• YOUR TASK:
Exactly as written, output each record given below.
:: PROVIDED ENTRIES
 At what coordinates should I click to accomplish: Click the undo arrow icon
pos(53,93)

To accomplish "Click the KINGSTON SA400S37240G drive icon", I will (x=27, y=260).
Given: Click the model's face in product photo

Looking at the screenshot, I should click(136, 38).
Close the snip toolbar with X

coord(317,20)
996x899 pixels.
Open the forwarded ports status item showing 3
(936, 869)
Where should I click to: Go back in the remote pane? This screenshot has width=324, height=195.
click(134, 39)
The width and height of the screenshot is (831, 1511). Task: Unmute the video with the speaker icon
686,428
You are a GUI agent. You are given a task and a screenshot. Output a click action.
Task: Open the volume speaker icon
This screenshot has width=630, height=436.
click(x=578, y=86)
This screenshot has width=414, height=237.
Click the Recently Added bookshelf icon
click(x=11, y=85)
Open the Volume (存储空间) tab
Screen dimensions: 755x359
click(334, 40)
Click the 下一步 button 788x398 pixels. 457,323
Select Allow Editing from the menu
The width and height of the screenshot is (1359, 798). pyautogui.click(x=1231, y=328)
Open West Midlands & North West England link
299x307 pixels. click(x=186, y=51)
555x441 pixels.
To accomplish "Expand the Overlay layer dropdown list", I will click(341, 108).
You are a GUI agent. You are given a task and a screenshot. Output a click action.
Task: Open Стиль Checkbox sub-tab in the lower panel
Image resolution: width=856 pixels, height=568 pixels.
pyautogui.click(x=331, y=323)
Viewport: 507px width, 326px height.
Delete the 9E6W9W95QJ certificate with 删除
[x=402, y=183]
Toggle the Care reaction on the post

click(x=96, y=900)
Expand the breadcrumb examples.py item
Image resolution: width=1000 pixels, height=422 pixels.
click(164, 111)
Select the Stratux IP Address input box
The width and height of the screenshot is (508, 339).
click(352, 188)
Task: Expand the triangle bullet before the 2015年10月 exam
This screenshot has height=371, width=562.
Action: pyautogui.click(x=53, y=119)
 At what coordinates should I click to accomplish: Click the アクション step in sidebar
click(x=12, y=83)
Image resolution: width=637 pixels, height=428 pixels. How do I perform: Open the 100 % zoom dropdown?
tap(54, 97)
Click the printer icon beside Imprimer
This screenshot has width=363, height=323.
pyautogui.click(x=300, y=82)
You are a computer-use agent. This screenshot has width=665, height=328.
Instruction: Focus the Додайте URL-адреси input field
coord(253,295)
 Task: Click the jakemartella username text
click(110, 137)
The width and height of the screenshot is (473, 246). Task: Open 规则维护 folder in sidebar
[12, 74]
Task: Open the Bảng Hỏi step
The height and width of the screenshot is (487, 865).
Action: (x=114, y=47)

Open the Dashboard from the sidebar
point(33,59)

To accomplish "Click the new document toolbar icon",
::::
• FINISHED TASK:
 At what coordinates should I click to accomplish: Click the undo arrow icon
pos(53,93)

To accomplish "Click the KINGSTON SA400S37240G drive icon", I will (x=27, y=260).
Given: Click the model's face in product photo

Looking at the screenshot, I should click(136, 38).
Close the snip toolbar with X

coord(317,20)
996x899 pixels.
Open the forwarded ports status item showing 3
(936, 869)
Where should I click to: Go back in the remote pane? This screenshot has width=324, height=195.
click(134, 39)
The width and height of the screenshot is (831, 1511). Task: Unmute the video with the speaker icon
686,428
You are a GUI agent. You are given a task and a screenshot. Output a click action.
Task: Open the volume speaker icon
This screenshot has width=630, height=436.
click(x=578, y=86)
This screenshot has width=414, height=237.
Click the Recently Added bookshelf icon
click(x=11, y=85)
Open the Volume (存储空间) tab
Screen dimensions: 755x359
click(334, 40)
Click the 下一步 button 788x398 pixels. 457,323
Select Allow Editing from the menu
The width and height of the screenshot is (1359, 798). pyautogui.click(x=1231, y=328)
Open West Midlands & North West England link
299x307 pixels. click(x=186, y=51)
555x441 pixels.
To accomplish "Expand the Overlay layer dropdown list", I will click(341, 108).
You are a GUI agent. You are given a task and a screenshot. Output a click action.
Task: Open Стиль Checkbox sub-tab in the lower panel
Image resolution: width=856 pixels, height=568 pixels.
pyautogui.click(x=331, y=323)
Viewport: 507px width, 326px height.
Delete the 9E6W9W95QJ certificate with 删除
[x=402, y=183]
Toggle the Care reaction on the post

click(x=96, y=900)
Expand the breadcrumb examples.py item
Image resolution: width=1000 pixels, height=422 pixels.
click(164, 111)
Select the Stratux IP Address input box
The width and height of the screenshot is (508, 339).
click(352, 188)
Task: Expand the triangle bullet before the 2015年10月 exam
This screenshot has height=371, width=562.
Action: pyautogui.click(x=53, y=119)
 At what coordinates should I click to accomplish: Click the アクション step in sidebar
click(x=12, y=83)
Image resolution: width=637 pixels, height=428 pixels. How do I perform: Open the 100 % zoom dropdown?
tap(54, 97)
Click the printer icon beside Imprimer
This screenshot has width=363, height=323.
pyautogui.click(x=300, y=82)
You are a computer-use agent. This screenshot has width=665, height=328.
Instruction: Focus the Додайте URL-адреси input field
coord(253,295)
 Task: Click the jakemartella username text
click(110, 137)
The width and height of the screenshot is (473, 246). Task: Open 规则维护 folder in sidebar
[12, 74]
Task: Open the Bảng Hỏi step
The height and width of the screenshot is (487, 865).
Action: (x=114, y=47)

Open the Dashboard from the sidebar
point(33,59)

To accomplish "Click the new document toolbar icon",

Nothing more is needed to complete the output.